TASK INPUTS:
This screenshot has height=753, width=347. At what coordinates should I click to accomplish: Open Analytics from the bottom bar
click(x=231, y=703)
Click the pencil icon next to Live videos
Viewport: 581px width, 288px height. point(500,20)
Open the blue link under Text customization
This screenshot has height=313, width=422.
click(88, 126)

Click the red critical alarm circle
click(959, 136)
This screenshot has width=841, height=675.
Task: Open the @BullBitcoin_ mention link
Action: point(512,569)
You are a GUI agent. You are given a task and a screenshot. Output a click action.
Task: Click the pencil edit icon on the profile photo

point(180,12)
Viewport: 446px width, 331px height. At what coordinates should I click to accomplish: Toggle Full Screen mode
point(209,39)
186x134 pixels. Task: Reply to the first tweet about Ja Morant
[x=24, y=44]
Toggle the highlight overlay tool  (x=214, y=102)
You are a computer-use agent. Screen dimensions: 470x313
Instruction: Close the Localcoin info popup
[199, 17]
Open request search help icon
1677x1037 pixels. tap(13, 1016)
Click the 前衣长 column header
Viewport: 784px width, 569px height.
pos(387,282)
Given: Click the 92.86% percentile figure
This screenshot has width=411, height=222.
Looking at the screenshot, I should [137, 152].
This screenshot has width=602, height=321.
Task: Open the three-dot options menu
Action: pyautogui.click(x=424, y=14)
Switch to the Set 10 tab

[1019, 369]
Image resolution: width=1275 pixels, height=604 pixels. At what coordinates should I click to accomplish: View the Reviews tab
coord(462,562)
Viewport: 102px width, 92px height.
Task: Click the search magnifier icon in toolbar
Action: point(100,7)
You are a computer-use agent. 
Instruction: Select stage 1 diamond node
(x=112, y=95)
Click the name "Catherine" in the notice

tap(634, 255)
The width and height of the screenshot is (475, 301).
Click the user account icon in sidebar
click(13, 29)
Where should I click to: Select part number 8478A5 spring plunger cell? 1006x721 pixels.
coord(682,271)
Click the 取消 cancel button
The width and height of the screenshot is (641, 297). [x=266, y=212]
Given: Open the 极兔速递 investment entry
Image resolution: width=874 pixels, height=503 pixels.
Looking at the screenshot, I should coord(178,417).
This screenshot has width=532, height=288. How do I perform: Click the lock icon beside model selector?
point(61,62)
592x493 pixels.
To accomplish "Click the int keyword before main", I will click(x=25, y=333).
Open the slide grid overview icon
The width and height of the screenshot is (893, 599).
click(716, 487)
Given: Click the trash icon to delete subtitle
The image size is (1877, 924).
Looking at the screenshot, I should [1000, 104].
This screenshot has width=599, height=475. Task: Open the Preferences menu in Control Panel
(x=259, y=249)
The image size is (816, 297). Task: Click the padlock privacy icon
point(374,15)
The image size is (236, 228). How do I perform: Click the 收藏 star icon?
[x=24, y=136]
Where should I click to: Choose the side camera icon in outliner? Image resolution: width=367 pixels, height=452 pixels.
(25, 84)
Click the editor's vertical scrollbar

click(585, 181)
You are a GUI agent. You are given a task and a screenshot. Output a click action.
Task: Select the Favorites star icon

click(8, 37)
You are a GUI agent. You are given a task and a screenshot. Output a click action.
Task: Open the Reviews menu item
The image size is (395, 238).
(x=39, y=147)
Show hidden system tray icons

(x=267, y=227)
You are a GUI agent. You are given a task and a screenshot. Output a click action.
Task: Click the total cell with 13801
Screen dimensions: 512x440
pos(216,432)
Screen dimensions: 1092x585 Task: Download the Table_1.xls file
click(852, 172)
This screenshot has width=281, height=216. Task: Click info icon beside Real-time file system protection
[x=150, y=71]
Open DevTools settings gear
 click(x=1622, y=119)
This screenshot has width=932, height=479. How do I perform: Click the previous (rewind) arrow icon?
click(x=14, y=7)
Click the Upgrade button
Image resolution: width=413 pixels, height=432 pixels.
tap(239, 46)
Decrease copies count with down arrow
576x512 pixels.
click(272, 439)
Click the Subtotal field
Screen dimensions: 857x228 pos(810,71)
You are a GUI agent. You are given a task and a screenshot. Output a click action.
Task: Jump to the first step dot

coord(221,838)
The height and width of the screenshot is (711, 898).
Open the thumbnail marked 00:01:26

WHAT IS NEEDED:
Using the data above, restate word for word the lines from its opening line through the line that contains "Given: Click the 92.86% percentile figure", and no more.

ANSWER TO THIS PROBLEM:
This screenshot has height=753, width=347. At what coordinates should I click to accomplish: Open Analytics from the bottom bar
click(x=231, y=703)
Click the pencil icon next to Live videos
Viewport: 581px width, 288px height. point(500,20)
Open the blue link under Text customization
This screenshot has height=313, width=422.
click(88, 126)

Click the red critical alarm circle
click(959, 136)
This screenshot has width=841, height=675.
Task: Open the @BullBitcoin_ mention link
Action: point(512,569)
You are a GUI agent. You are given a task and a screenshot. Output a click action.
Task: Click the pencil edit icon on the profile photo

point(180,12)
Viewport: 446px width, 331px height. At what coordinates should I click to accomplish: Toggle Full Screen mode
point(209,39)
186x134 pixels. Task: Reply to the first tweet about Ja Morant
[x=24, y=44]
Toggle the highlight overlay tool  (x=214, y=102)
You are a computer-use agent. Screen dimensions: 470x313
Instruction: Close the Localcoin info popup
[199, 17]
Open request search help icon
1677x1037 pixels. tap(13, 1016)
Click the 前衣长 column header
Viewport: 784px width, 569px height.
pos(387,282)
Given: Click the 92.86% percentile figure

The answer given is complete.